2 Complainant has requested costs as well,
including: $16,150.00 in expert witness fees, $3,496.55 in costs of Complainant's law firm billed to
Complainant, and $4,930.11 in costs incurred directly by Complainant himself. Respondent argues
Complainant in entitled to no more than a total of $11,052.17 in costs. These issues will be addressed
separately, below.
3 However, I agree that the rate of inflation
is a factor to be considered in determining a proper hourly rate.
4 Some of the Johnson factors that
I feel merit an the increase in Mr. Kohn's rate include: (1) the time and labor involved; (4) the preclusion of
other employment; (6) Mr.
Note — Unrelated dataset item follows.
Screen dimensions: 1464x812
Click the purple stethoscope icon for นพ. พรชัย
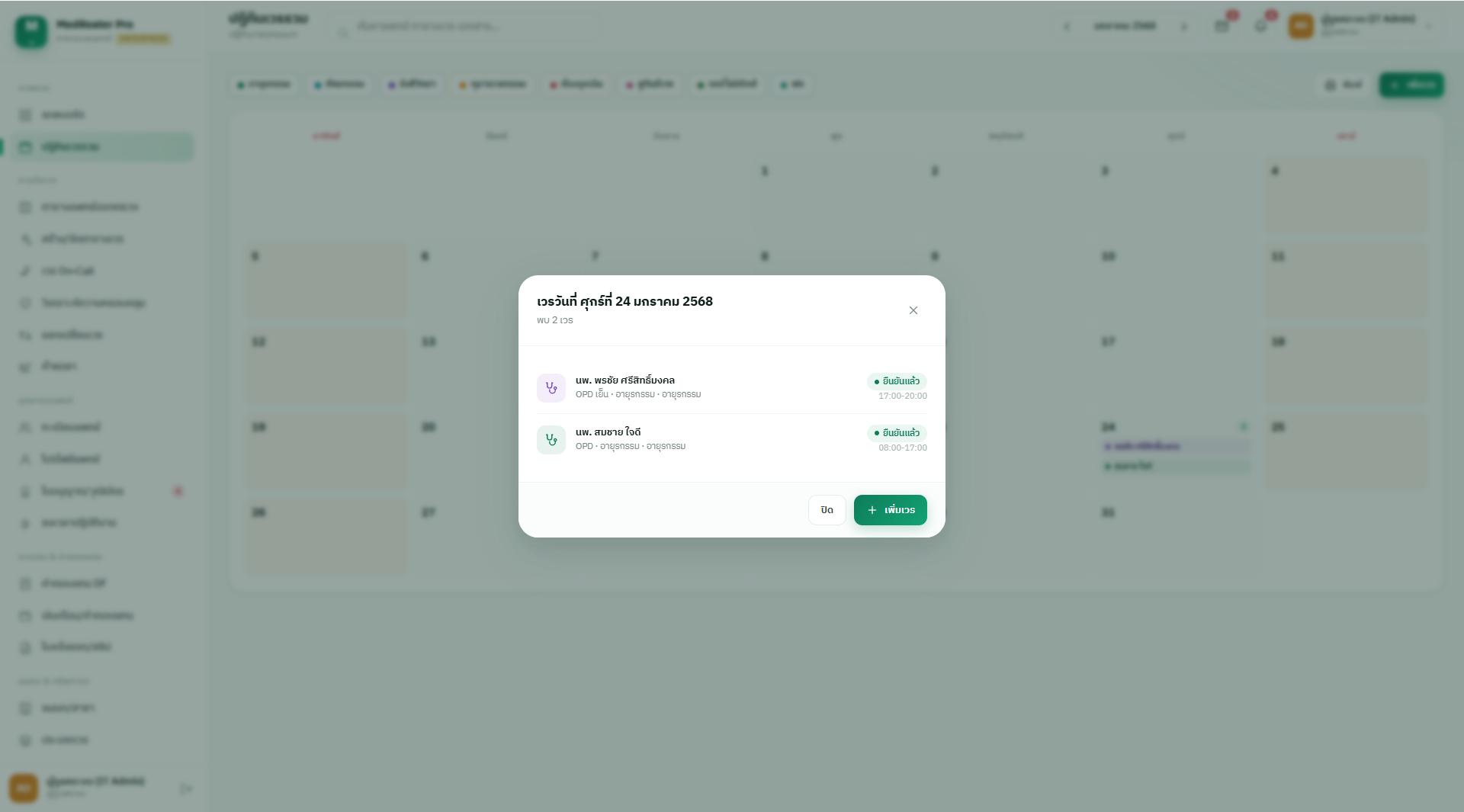551,388
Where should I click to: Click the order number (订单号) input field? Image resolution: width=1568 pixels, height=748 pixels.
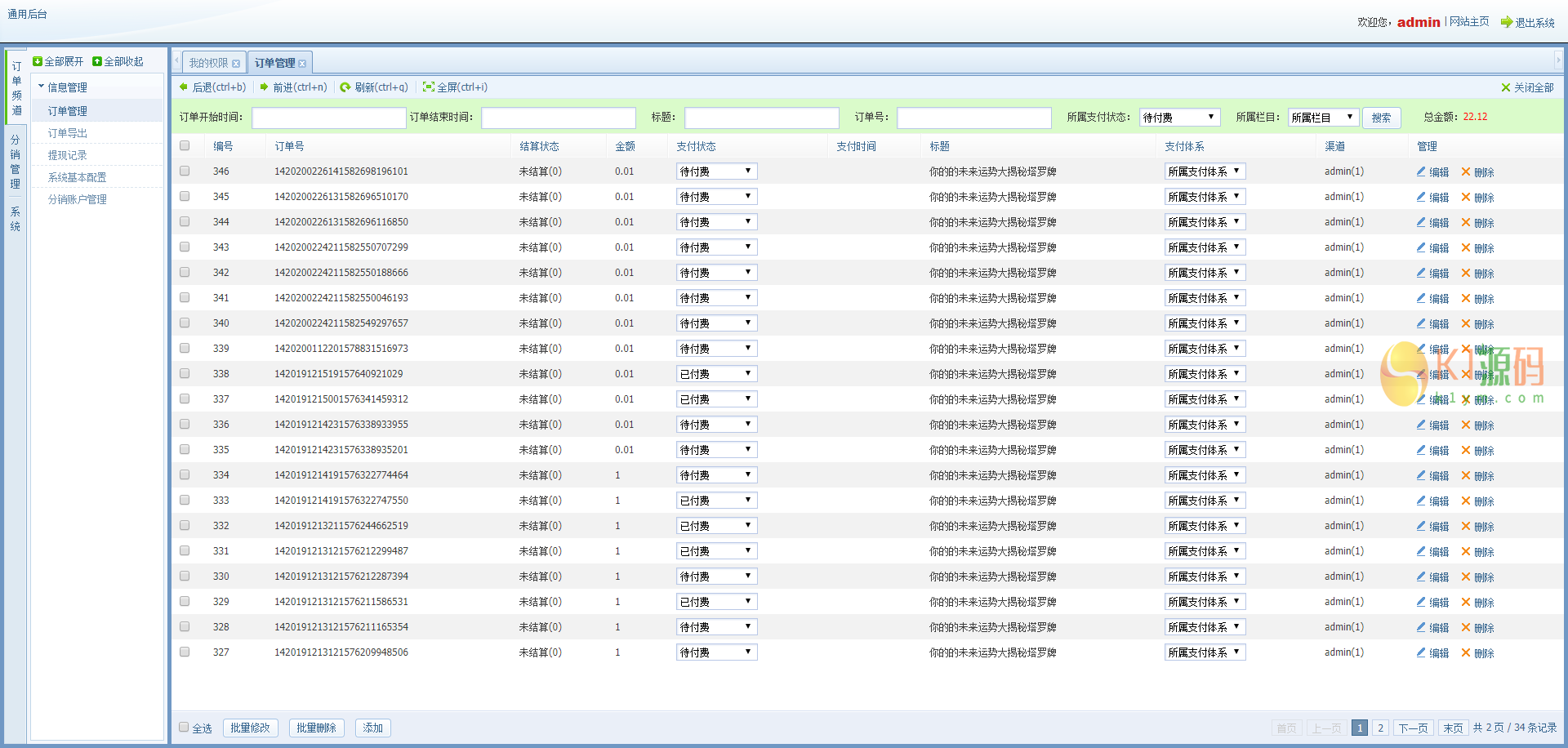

Kohn's acceptance of the case on a contingent basis; (8) the amounts involved
and the results obtained; (9) the experience, reputation, and ability of the attorney; and (12) awards in similar
cases.
5 Usually these entries are identical amounts
of time billed on the same day for identical work descriptions.
6 Respondent has noted several instances of
severe over-billing, including: 18 hours for a single phone call on November 6, 1996 (revealed on phone
records to have lasted only 18 minutes); 1.67 hours for a phone call on November 12, 1996 (revealed on
phone records to have lasted only 10 minutes); and 5 hours for a March 31, 1998 conference call with the
court (revealed on phone records to have lasted approximately 5 minutes).
7 From the evidence presented, it appears the
appeal in question was originally brought to the Sixth Circuit, but after Complainant's efforts the appeal was
transferred to the Third Circuit.
8 I note that Complainant claims approximately
18.5 hours for preparation of the Motion for Summary Judgment (and accompanying evidence) but
approximately 32 hours for the Reply to Respondent's opposition.
9 I subtract 4.5 hours from the preparation
of the original motion, and 16 hours from the preparation time of responses.
10 Complainant alleges that these and other
records were destroyed by a hurricane in 1998. (See Complainant's Application, Exhibit 4, p. 5).
11 In addition, unlike Complainant's
attendance at the Maybray deposition, I can clearly understand the need to have Complainant present at a
mediation session which was attempting to stipulate on major disputed issues.